> Work to complete
a) In the HyScreen vegetation experiment excerpt, how high above the targets were the FLUO and VNIR modules mounted?
b) Please explain, based on the HyScreen vegetation experiment excerpt, what the panels with 5 and 20% reflectance were used for in the correction step.

> Excerpt provided
2.3.2. Experiment with Vegetation and Non-Vegetation Objects

To demonstrate the performance of HyScreen over various vegetation and non-vegetation targets, one scene including several objects was captured at Forschungszentrum Jülich, Jülich, Germany (50.9097° N, 6.41279° W) on 1 April 2020 at 12:13 Coordinated Universal Time (UTC) with sun zenith angle of 43.35° and sun azimuth angle of 192.12°. On this day, the sun’s zenith angle at solar noon (11:38 UTC) was 43.93°. HyScreen was mounted on the scaffolding shown in Figure 1a and placed on a flat lawn area facing southeast with azimuth angle of 130°, avoiding shadows from surrounding objects. The targets were placed on a leveled, black plastic tray. Two reference panels with 5 and 20% reflectance, one big banana leaf, a sunlit weeping fig leaf, one pot of substrate, and a brick were placed in the scene as ROIs, as shown in Figure 2. The scanning direction of the sensors was from left-to-right in this image, so the light came from the upper right with an angle around 62°. The SNR and NER of the ROIs of two panels were calculated for demonstrating the measurement quality of this scene, and the results are demonstrated in Appendix A.

Standard measurement parameters, as shown in Table 1, were used during the scan. Only the height of the sensors above the targets was slightly different compared to the default settings. The FLUO and VNIR module were mounted at heights of 1.4 m and 1.2 m above the targets, respectively. The integration times were adjusted to the illumination conditions on the measurement day. Data were processed according to the processing chain described in Section 2.4. Regions of interest (ROIs) of the targets were extracted and processed in MATLAB 2021a (The MathWorks, Inc., Natick, MA, USA) [27]. The SNRs and NERs of the ROIs of the panels were calculated by the method in Section 2.4.5 using Python 3.8 [28]. To apply a correction with the empirical line method (ELM) Section 2.4.2, the panels with 5 and 20% reflectance were used to determine the linear relationship between reflectance and at-sensor radiance $L_{\mathrm{at}-\mathrm{sensor}}^{\uparrow }$.

> Data block
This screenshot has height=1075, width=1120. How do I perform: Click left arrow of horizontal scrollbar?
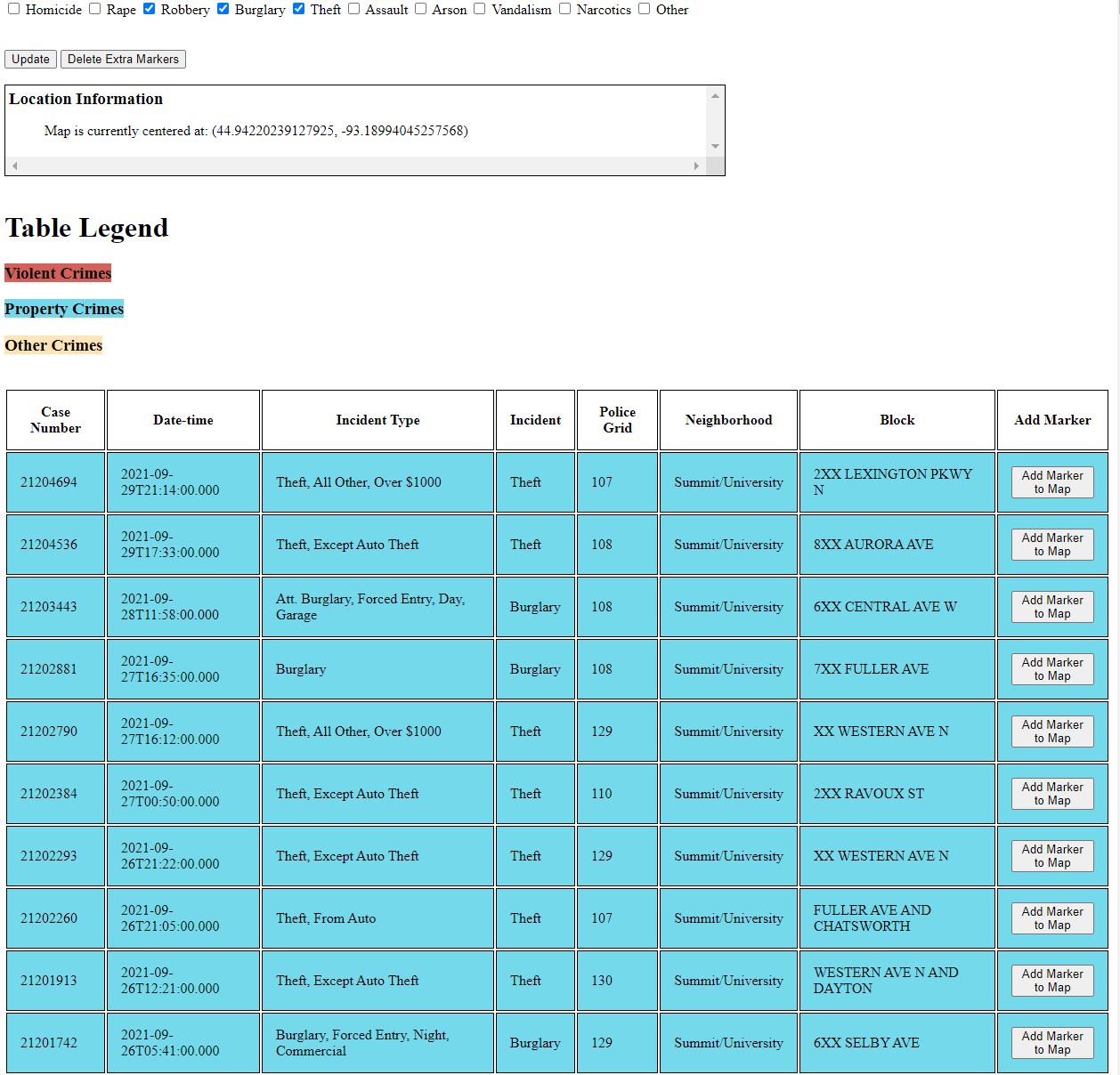pos(14,166)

> Solution set
a) The FLUO module was mounted 1.4 m above the targets and the VNIR module 1.2 m above them.

b) The panels were used to apply a correction with the empirical line method. They served to determine the linear relationship between reflectance and at-sensor radiance.